What is Fauxsumerism?
For decades, retailers have seen an increase in consumption so it is understandable that seemingly fundamental shifts in consumer behaviour across segments and generations will raise eyebrows, if not red flags.
As a disclaimer, I am very conservative with what I deem a trend and not just a slow news day, but NY Magazine is on to something when they point to the Millennial love affair with wish lists and window-shopping, or what many call, “fauxsumerism.”
The concept is not new; it has been a favourite past-time of a large portion of consumers throughout history. But consider if you will, the astonishing degree of consumerism that has characterized North American culture for the past 100+ years.
The economic growth we’ve seen may have less to do with industrialization or technology than an unrelenting desire to simply buy “stuff”.
The Intelligence group and their most recent Cassandra Report found that over 30% of Millennials found more satisfaction in browsing, than buying. On the bright side, 40% of those surveyed cited they are making wish lists as they browse. It is up to marketers and retailers to actually convert these wish lists into actual purchases.
Also emerging are a number of sites and apps to feed this trend, see Wish, LoveList, Nuji. The ever-growing Pinterest is a mainstream iteration which caters to, feeds, and satisfies this behaviour and it is not used by just Millennials.
So what is a retailer to do?
- Recognize that these consumers are still buyers—70% continue to covet the purchase stage.
- Understand the role these emerging trends play in the purchase decision—Millennials are more cautious consumers, in some regards. This group has redefined delayed gratification.

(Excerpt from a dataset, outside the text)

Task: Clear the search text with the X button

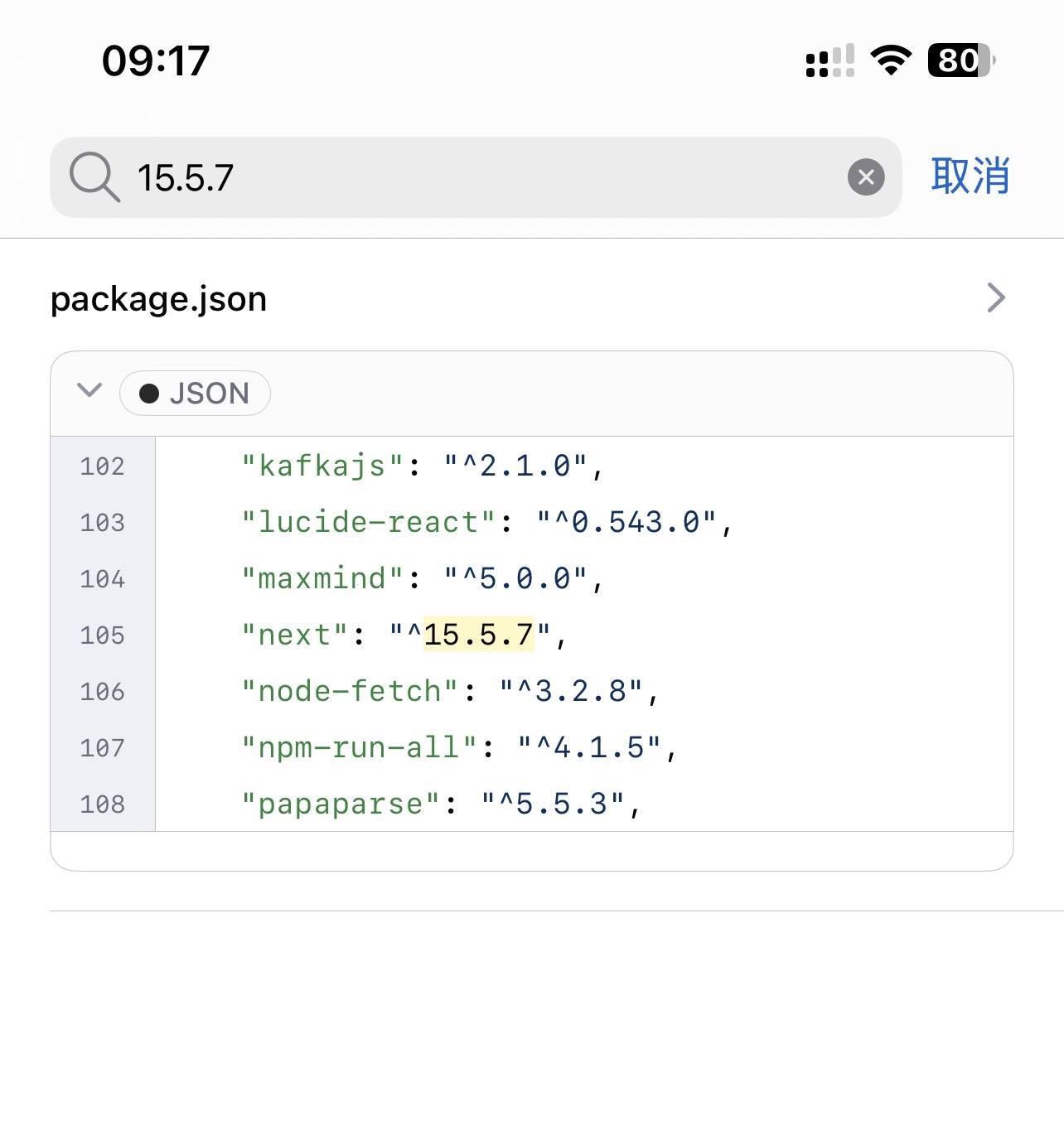Action: click(x=866, y=177)
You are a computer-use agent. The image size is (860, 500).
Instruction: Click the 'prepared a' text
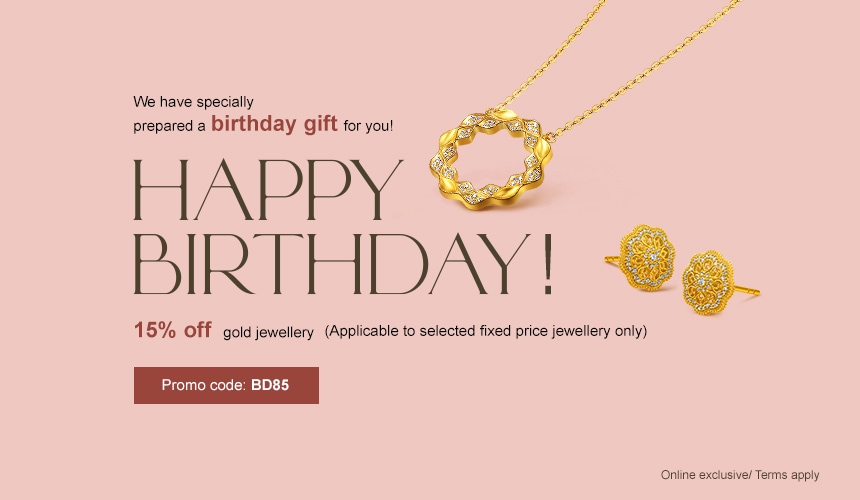tap(169, 126)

- Prepare to invest in the pre-shopping stage. There is a whole lot happening with Millennial customers before they even enter what has traditionally been referred to as the buying stage of the customer journey.

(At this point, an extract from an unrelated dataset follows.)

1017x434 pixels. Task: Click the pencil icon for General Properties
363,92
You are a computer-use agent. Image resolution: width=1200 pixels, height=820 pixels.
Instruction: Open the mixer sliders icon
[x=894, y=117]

The approach for discovering, exploring, buying and engaging is different for every consumer segment. Sometimes that is a by-product of their generation, their socio-economic status or the category of their purchase. Do you know where you fit in your customer’s journey; where you can introduce yourself, where they can come to like you and then try you and then fall in love with you?
Do you know where you fit in your customer’s journey; where you can introduce yourself, where they can come to like you and then try you and then fall in love with you?